You’ve probably seen that on your calendars, but this is what we’re going to be talking about today. And so when when we’re talking through this, I’m going to be saying, are we going to be reading Atonement a bunch of times like that? Word is going to come up a lot. So I want to give you a working definition of what it means. It means to cover over someone’s debt. Say that with me to cover over someone’s debt.

Hey, so you get it. So I also want to let you guys know that this is a feast that’s from a time that’s not ours and also a place that we don’t live in. And because of that, I want to be up front with you and let you know that some of the details are a bit gory and it’s kind of intense. But as with anything in the Bible, we just don’t get to decide the mind of God or how he would want to go about handling things.

If we did, then we would be God, and that would be terrible. This morning, I’m trying to communicate a truth of God that I’ve studied. But the more I’ve studied, I’ve come to realize that I just- the mind of God is just crazy. It’s it’s amazing, but I’m not there. And so there’s a plenty of things that I don’t understand. But I’m going to do my best to communicate things with you so we can understand better.

So with that being said, you can go ahead and turn to Leviticus, Chapter 16, if you don’t have your Bibles no worries, its going to be right here on the screen. So starting in verse 11, this is not verse 11. Hey, verse 11. Be nice. There we go. All right. Aaron shall bring the bull for his own sin, offering to make atonement for himself and his household. And he is to slaughter the bull for his own sin offering. He is to take a sensor full of burning coals from the altar before the Lord and two handfuls of finely ground fragrant incense and take them behind the curtain.

He used to put the incense on the fire before the Lord, and the smoke of the incense will conceal the atonement cover above the tablets of the Covenant law so that he will not die. He is to take some of the bulls blood with his finger and sprinkle it on the front of the Atonement cover. Then he shall sprinkle some of it with his fingers seven times before the Atonement cover. He shall then slaughter the goat for the sin offering for the people and take its blood behind the curtain and do with it as he did with the bulls blood.

He shall sprinkle it on the atonement cover and in front of it. In this way he will make atonement for the most holy place because of the uncleanness and rebellion of the Israelites, whatever their sins have been. He is to do the same for the tent of meeting, which is among them in the midst of their uncleanness. No one is to be in the tent of meeting from the time of Aaron from the time Aaron goes in to make atonement in the most holy place until he comes out, having made atonement for himself, his household and the whole community of Israel, then he shall come out to the altar, out to the altar that is before the Lord and make atonement for it.
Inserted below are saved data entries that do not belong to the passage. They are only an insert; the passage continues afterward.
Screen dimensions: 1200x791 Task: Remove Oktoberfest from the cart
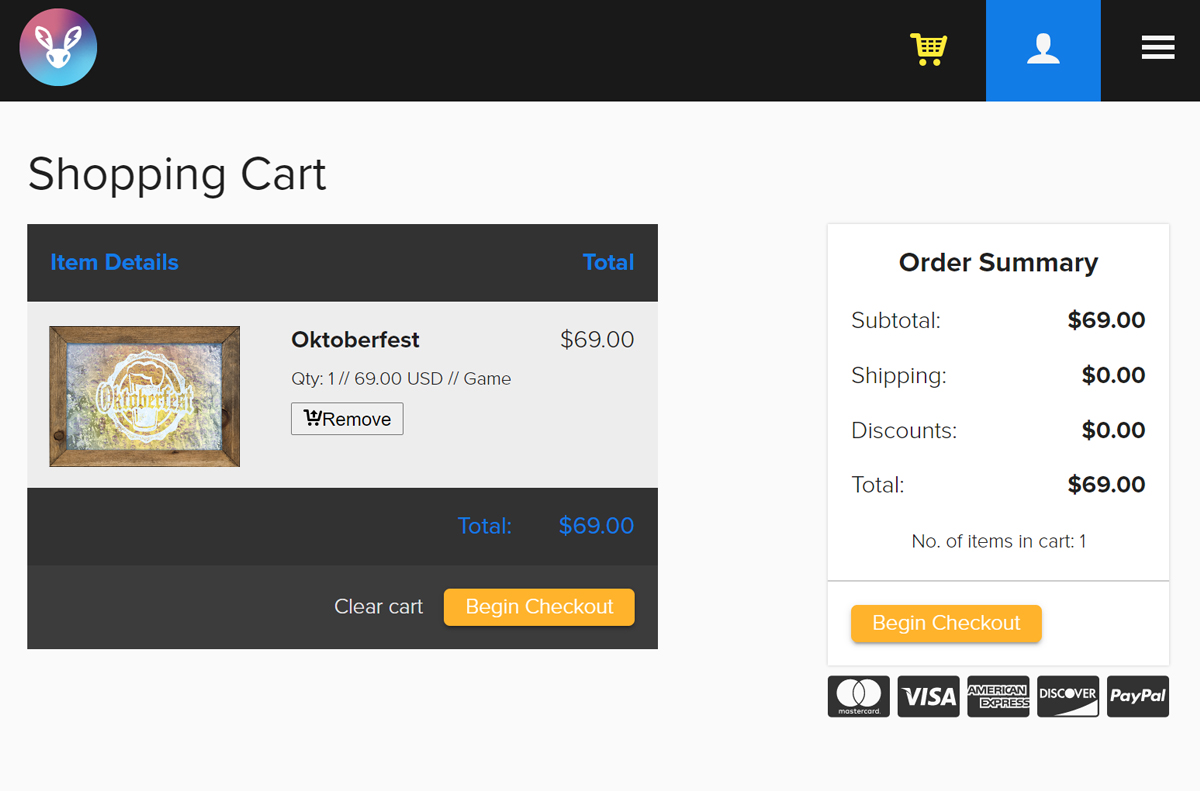point(347,419)

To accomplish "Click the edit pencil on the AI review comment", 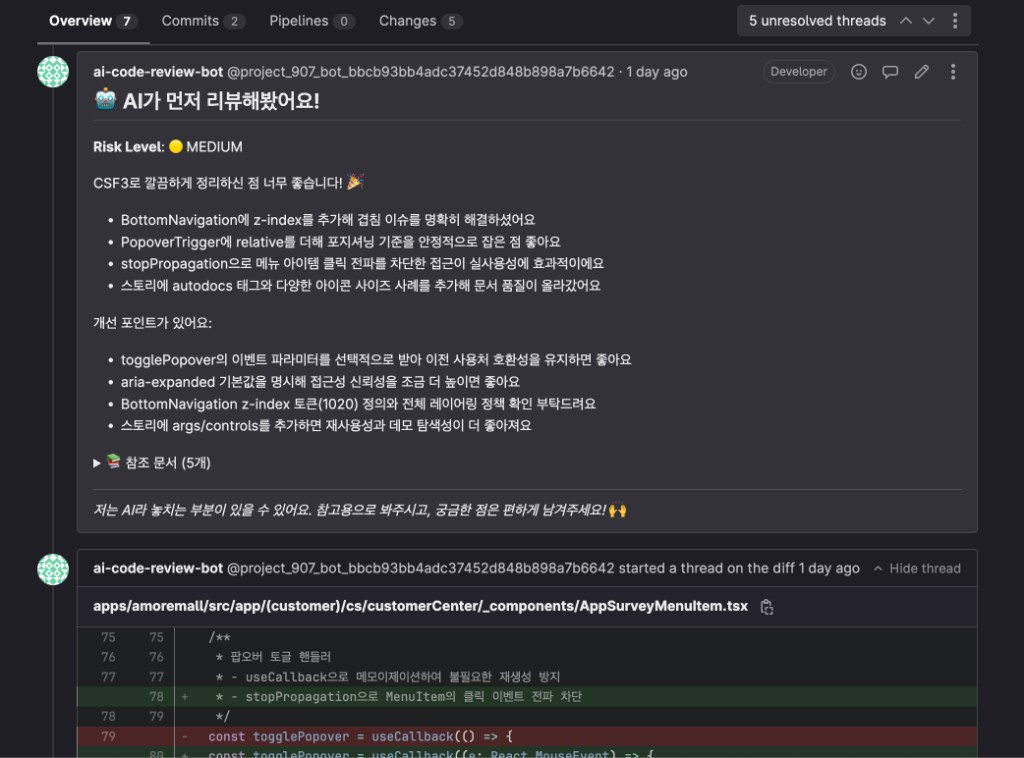I will click(922, 71).
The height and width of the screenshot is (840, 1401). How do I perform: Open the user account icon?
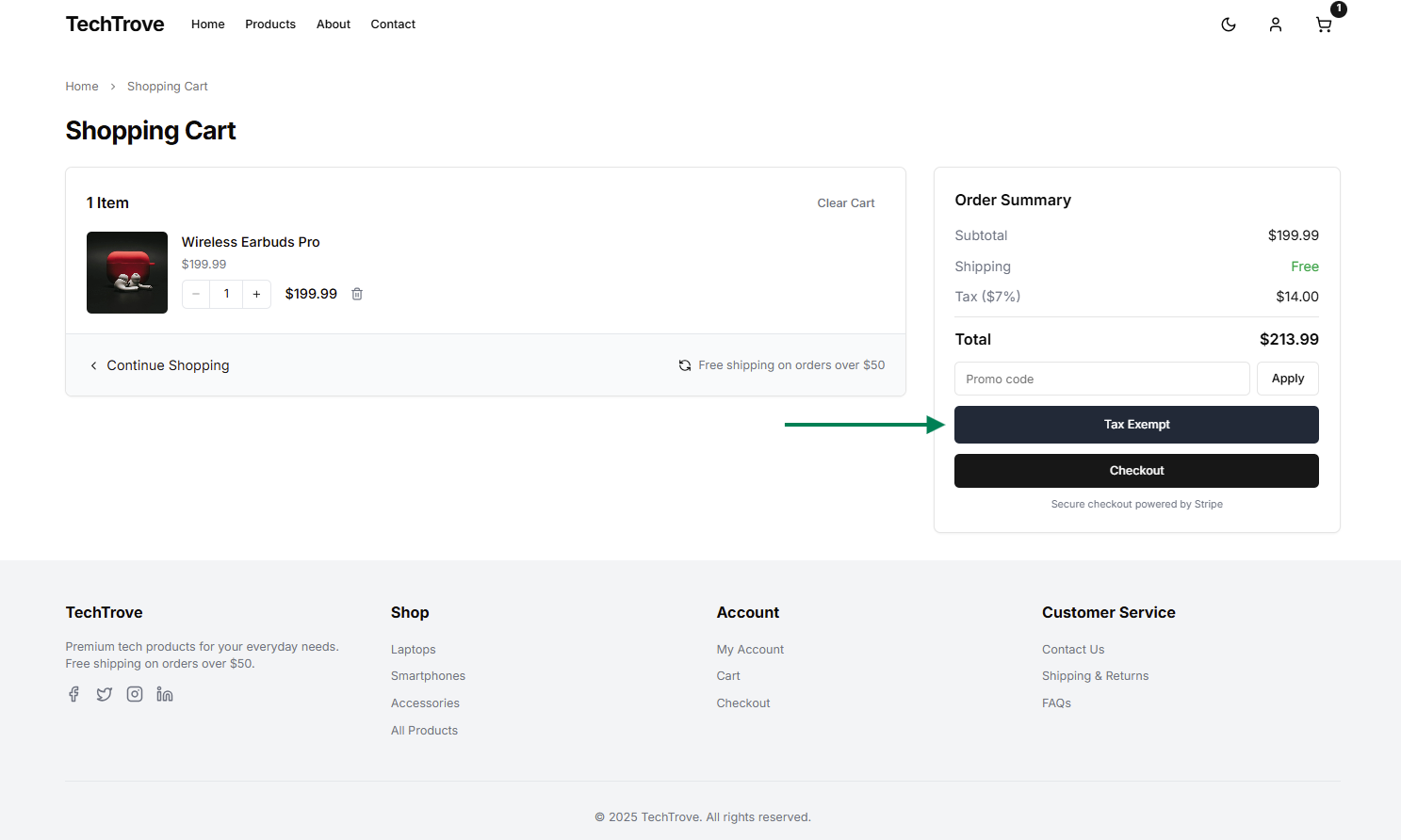(1275, 24)
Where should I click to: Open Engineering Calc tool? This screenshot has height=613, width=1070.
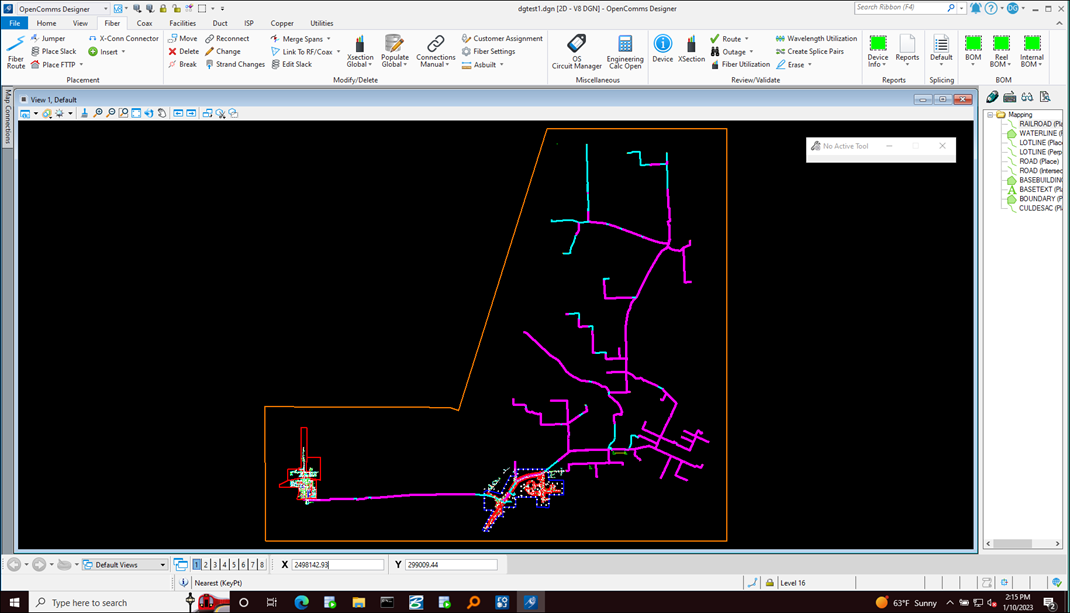[x=625, y=52]
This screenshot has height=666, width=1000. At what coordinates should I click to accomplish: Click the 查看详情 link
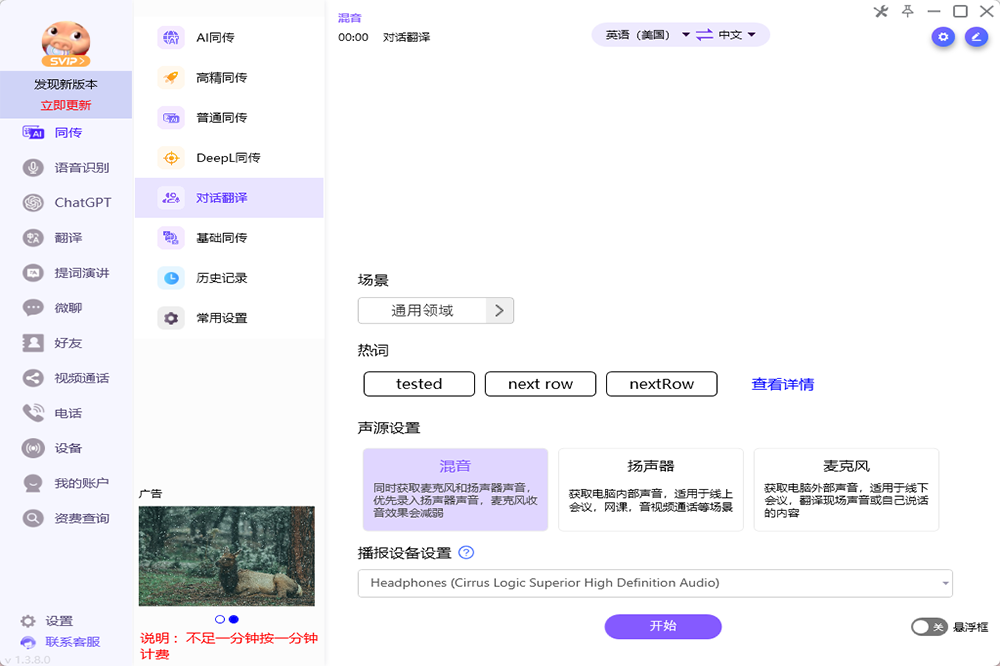(x=782, y=384)
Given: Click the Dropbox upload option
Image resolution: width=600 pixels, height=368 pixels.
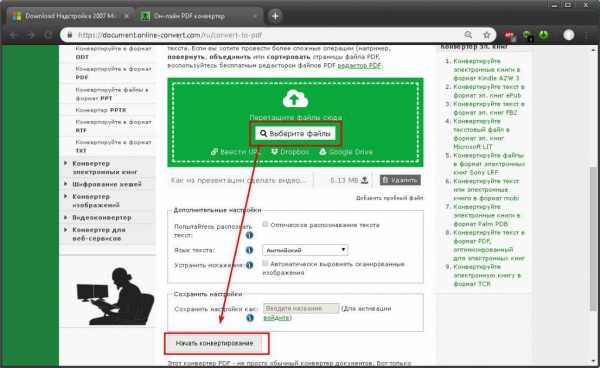Looking at the screenshot, I should (290, 152).
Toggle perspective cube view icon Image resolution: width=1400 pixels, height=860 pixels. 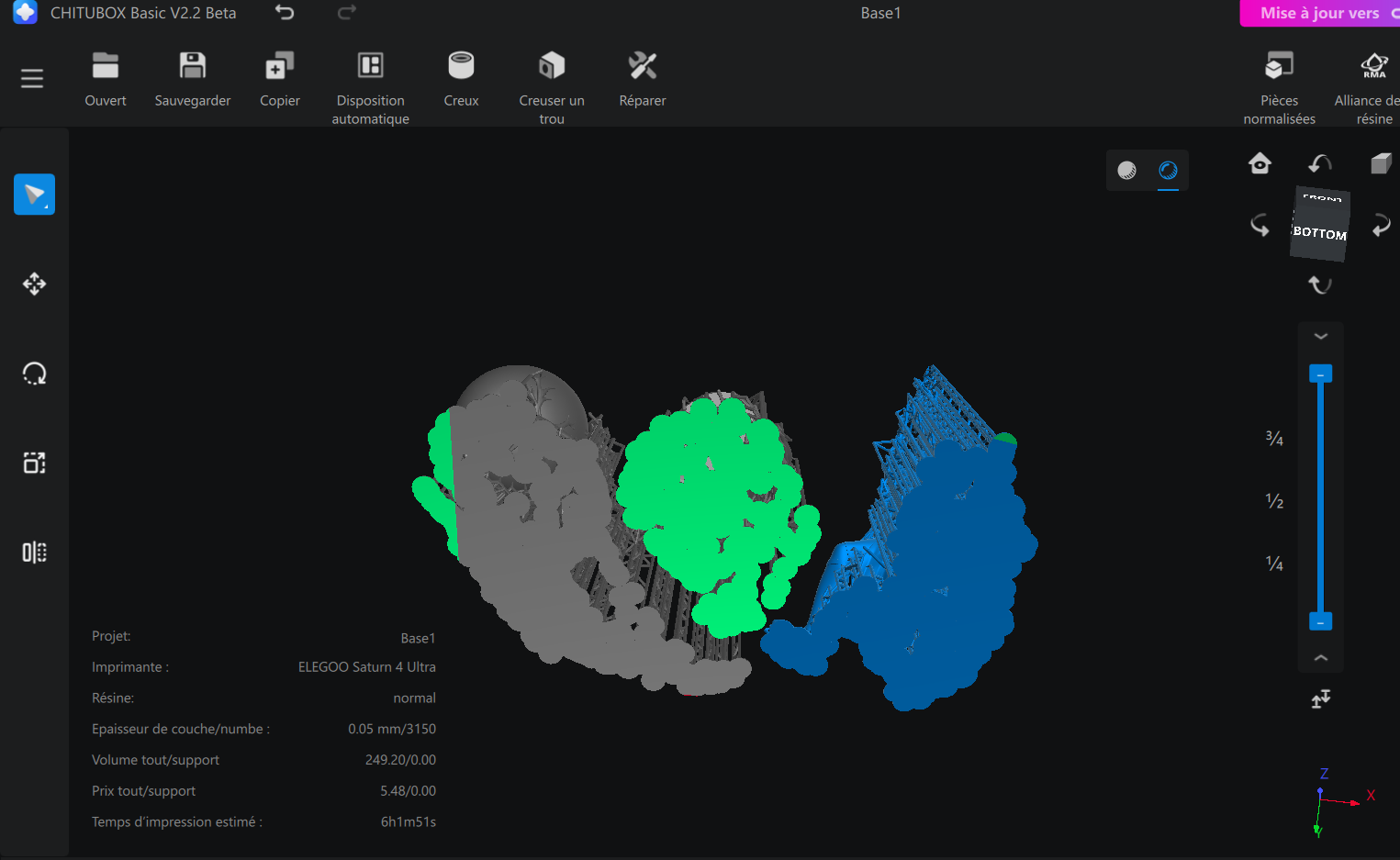(x=1381, y=163)
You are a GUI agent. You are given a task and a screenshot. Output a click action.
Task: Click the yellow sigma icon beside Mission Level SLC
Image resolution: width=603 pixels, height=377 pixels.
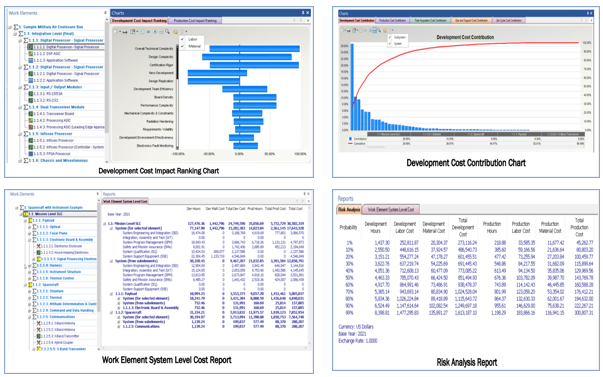coord(26,214)
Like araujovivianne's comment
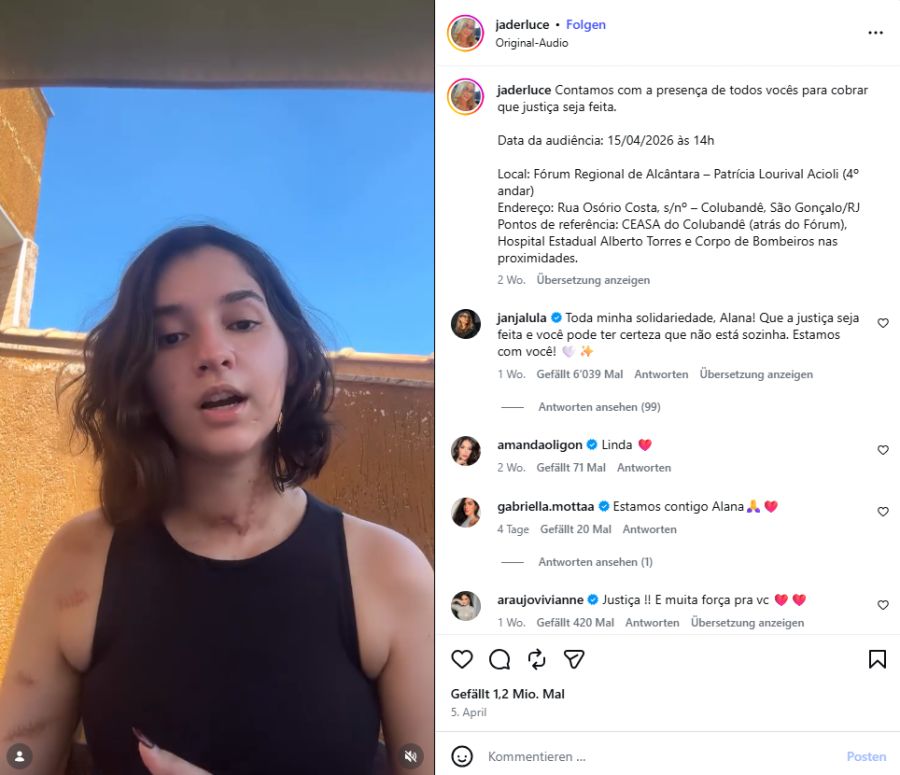900x775 pixels. click(x=883, y=605)
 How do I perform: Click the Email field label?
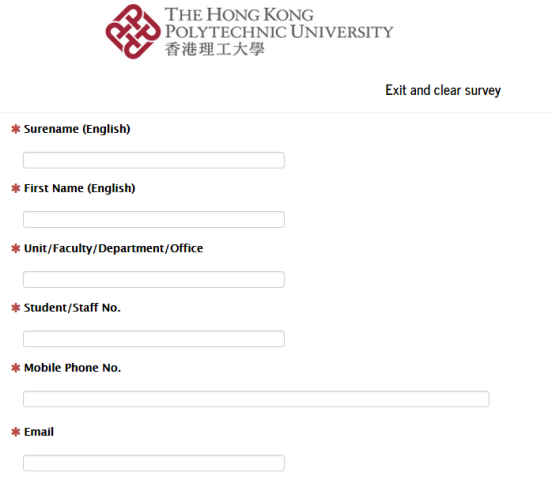pyautogui.click(x=39, y=432)
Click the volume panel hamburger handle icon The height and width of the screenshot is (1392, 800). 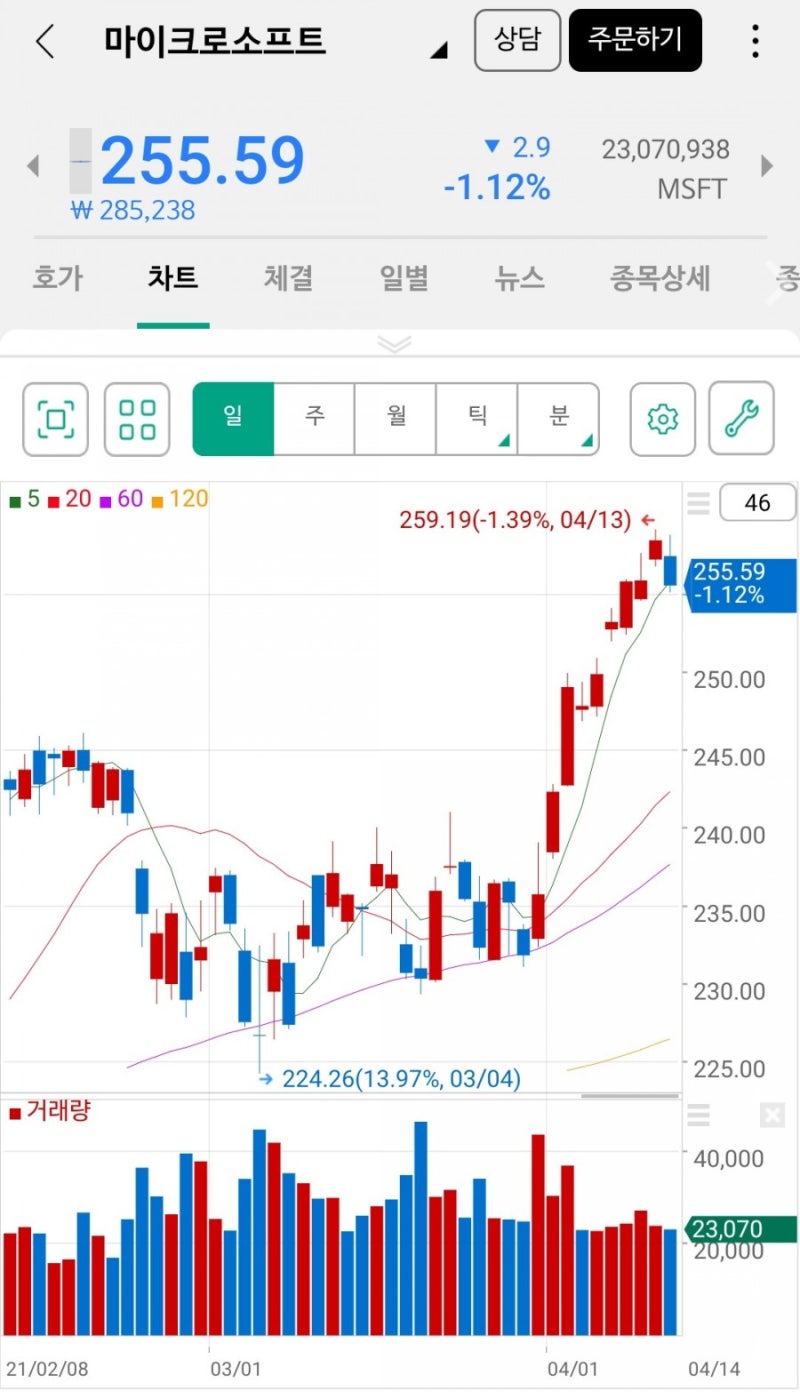[698, 1116]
He shall take some of the bulls blood and some of the goat’s blood and put it on the horns of the altar. He shall sprinkle some of the blood with his own fingers seven times to cleanse and to consecrate it from the uncleanness of the Israelites. When Aaron has finished his finished making atonement for the most holy place, the tent of live in the tent of meeting and the altar, he shall bring forward the live goat. He is to lay both hands on the head of the live goat and confess over all the wickedness and rebellion of the Israelites, all their sins, and put them on the goat’s head.

He shall send the go away into the wilderness in the care of someone appointed for the task. The goat will carry on itself, all their sins to a remote place and the man shall release it in the wilderness. Then, Aaron is to go into the tent of meeting and take off the linen garments he put on before he entered the most holy place. And he is to leave them there. He shall bathe himself with water in the sanctuary area and put on his regular garments.

Then he shall come out and sacrifice the burnt offering for him, for himself in the burnt offering, for the people to make atonement for himself, for the people. He shall also bring the fat of the sin offering on the altar. He shall also burn sorry. The man who releases the goat as a scapegoat must wash his wash his clothes and bathe himself with water. Afterward, he may come into the camp, the bull and the goat for the sin offerings whose blood was brought into the most holy place to make atonement must be taken outside the camp.

Their hides, flesh and intestines are to be burned up. The man who burns them must wash his clothes and bathe himself with water. Afterward, he may come into the camp. The passage then goes on to explain that this is supposed to happen every year, it’s supposed to be a lasting ordinance. This is so that they would be covered or atoned for. And I told you that it’s a little bit intense, it’s a little gory. But the reason that these actions were needed was because of an issue.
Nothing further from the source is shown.